= Aurelio Baldor =

Cuban mathematician, educator and lawyer (1906–1978)

Aurelio Ángel Baldor de la Vega (October 22, 1906, Havana, Cuba – April 2, 1978, Miami) was a Cuban mathematician, educator and lawyer. Baldor is the author of a secondary school algebra textbook, titled Álgebra, used throughout the Spanish-speaking world and published for the first time in 1941. He is also the author of the following two books, a) Baldor's Arithmetic and b) Baldor's Geometry of the Plane and the Space and Trigonometry.

He was the youngest child of Daniel Baldor and Gertrudis de la Vega. He was the founder and director of the Baldor School in the exclusive Vedado section of Havana. In its heyday, the school had 3,500 students and used 23 buses to provide transportation to its students. In 1959, with the arrival of Fidel Castro's communist regime, Aurelio Baldor and his family began experiencing some problems. Raúl Castro had intended to arrest Baldor, but Camilo Cienfuegos—one of Fidel Castro's own top commanders—prevented the arrest, as he highly admired and respected Baldor for his accomplishments as an educator.

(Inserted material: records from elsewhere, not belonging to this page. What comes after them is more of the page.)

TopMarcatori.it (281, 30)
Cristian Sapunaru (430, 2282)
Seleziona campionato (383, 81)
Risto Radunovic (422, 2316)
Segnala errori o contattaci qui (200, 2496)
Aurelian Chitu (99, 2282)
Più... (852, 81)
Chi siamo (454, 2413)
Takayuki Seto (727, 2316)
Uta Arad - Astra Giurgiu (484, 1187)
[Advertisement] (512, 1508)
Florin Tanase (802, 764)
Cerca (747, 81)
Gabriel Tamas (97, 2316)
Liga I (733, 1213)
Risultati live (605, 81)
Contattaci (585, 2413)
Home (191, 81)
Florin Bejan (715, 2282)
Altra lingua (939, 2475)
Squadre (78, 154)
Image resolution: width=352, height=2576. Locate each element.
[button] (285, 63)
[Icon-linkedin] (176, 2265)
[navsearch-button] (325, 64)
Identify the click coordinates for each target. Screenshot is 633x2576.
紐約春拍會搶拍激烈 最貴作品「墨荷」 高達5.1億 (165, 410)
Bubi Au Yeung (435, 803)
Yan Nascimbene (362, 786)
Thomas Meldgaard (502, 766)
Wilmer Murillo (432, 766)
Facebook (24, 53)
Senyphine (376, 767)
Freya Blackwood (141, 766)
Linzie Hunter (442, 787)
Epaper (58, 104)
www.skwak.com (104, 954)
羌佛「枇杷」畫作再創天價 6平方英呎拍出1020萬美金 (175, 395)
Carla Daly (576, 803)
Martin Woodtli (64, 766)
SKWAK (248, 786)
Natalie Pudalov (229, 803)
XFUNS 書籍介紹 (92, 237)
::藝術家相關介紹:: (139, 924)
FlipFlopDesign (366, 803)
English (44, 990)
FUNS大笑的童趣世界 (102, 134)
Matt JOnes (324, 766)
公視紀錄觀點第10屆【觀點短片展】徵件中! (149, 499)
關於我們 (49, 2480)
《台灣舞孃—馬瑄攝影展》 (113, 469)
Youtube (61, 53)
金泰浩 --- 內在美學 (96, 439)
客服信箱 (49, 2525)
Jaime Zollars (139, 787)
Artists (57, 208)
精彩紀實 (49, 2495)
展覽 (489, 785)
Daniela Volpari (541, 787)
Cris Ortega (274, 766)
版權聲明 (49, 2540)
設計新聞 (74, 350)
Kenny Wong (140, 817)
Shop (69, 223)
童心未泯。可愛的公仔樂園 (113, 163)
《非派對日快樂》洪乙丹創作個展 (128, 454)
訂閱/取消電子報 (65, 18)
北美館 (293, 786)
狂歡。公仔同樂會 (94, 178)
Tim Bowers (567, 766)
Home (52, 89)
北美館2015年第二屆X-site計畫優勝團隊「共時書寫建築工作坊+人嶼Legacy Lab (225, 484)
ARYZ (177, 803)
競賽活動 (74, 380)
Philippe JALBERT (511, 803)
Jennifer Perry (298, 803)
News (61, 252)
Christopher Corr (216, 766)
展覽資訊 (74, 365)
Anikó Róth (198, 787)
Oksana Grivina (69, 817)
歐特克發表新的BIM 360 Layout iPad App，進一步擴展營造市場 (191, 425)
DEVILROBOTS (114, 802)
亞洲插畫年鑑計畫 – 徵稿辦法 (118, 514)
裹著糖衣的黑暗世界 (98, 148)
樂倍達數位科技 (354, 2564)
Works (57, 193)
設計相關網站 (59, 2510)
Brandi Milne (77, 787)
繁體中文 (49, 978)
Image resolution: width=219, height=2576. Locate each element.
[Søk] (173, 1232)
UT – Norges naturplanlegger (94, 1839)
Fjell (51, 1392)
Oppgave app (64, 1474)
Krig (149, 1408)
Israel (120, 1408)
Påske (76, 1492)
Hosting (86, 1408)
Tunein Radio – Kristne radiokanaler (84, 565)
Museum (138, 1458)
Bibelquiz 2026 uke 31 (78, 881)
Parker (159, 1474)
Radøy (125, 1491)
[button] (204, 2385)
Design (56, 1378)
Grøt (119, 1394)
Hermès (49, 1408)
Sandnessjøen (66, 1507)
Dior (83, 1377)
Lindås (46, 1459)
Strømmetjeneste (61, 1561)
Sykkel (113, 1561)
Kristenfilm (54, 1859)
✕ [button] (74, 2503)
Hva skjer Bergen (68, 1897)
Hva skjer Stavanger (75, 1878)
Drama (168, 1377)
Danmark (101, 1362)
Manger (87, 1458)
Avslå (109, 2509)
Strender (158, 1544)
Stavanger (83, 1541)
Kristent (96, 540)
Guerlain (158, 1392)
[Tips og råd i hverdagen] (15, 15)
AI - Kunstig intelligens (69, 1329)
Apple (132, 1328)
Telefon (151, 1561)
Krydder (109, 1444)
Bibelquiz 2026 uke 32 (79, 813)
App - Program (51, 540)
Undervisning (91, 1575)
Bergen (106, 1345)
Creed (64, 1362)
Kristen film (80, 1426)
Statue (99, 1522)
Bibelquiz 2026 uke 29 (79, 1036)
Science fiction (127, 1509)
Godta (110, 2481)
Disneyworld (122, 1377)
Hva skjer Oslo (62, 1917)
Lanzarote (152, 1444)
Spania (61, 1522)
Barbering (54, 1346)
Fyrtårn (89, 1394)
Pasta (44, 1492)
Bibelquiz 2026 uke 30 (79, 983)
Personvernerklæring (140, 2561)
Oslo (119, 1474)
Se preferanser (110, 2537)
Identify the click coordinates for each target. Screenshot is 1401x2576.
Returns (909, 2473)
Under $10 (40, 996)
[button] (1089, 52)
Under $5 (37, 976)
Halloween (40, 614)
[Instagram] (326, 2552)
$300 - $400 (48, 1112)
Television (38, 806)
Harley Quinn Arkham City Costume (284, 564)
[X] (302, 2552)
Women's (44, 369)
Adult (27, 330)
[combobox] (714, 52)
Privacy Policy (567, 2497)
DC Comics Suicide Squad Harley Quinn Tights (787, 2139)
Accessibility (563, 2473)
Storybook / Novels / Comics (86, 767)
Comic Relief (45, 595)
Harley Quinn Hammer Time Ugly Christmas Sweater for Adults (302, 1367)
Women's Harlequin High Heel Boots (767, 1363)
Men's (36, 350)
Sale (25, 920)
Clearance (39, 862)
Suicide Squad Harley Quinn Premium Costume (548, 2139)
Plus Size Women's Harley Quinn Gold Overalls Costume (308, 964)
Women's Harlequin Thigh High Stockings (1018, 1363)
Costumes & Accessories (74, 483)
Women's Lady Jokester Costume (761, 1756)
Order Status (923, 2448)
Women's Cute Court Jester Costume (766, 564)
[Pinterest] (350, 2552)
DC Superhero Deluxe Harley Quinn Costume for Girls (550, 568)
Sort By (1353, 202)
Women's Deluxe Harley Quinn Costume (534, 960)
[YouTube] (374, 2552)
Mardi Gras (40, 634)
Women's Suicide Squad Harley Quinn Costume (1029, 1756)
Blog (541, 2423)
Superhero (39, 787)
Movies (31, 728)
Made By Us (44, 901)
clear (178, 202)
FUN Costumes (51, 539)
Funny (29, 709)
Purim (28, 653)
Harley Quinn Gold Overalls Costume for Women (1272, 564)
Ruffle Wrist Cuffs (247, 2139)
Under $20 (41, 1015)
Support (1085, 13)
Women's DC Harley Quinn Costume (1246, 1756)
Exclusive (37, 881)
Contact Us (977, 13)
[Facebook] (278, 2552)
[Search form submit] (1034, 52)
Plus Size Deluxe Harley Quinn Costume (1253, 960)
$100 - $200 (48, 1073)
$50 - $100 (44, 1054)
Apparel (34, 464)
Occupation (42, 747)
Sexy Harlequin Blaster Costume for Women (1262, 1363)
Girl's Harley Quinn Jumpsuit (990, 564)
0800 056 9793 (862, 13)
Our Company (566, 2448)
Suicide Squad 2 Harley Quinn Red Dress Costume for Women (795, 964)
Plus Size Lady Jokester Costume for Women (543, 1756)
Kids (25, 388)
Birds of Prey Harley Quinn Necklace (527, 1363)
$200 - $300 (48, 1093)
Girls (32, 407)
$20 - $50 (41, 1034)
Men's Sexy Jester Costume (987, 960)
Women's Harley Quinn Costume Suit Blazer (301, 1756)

After the death of Camilo Cienfuegos approximately one month later in an airplane which disappeared over the sea, Baldor and his family left Cuba and were exiled in Mexico for a short time, and then they migrated to New Orleans, Louisiana. Afterward, they moved on to New York (Brooklyn) and New Jersey, where Baldor continued teaching at Saint Peter's College in Jersey City. He also taught daily classes in mathematics at the now defunct Stevens Academy, in Hoboken, New Jersey.

He spent much time writing mathematical theorems and exercises. Once a tall and imposing man weighing 100 kg (220 lbs), Baldor slowly began losing weight as his health declined. He died from pulmonary emphysema in Miami, FL, on April 2, 1978. His seven children, grandchildren and great-grandchildren still reside in Miami. Other family include Francisco Baldor, Maria Cristina Baldor and Aurelio Baldor's second cousin Teresita Baldor.

Baldor's algebra textbook Álgebra (With Graphics and 6,523 exercises and answers) published by Compañía Cultural Editora y Distribuidora de Textos Americanos, S. A. continues being used to this day in secondary schools throughout Latin America.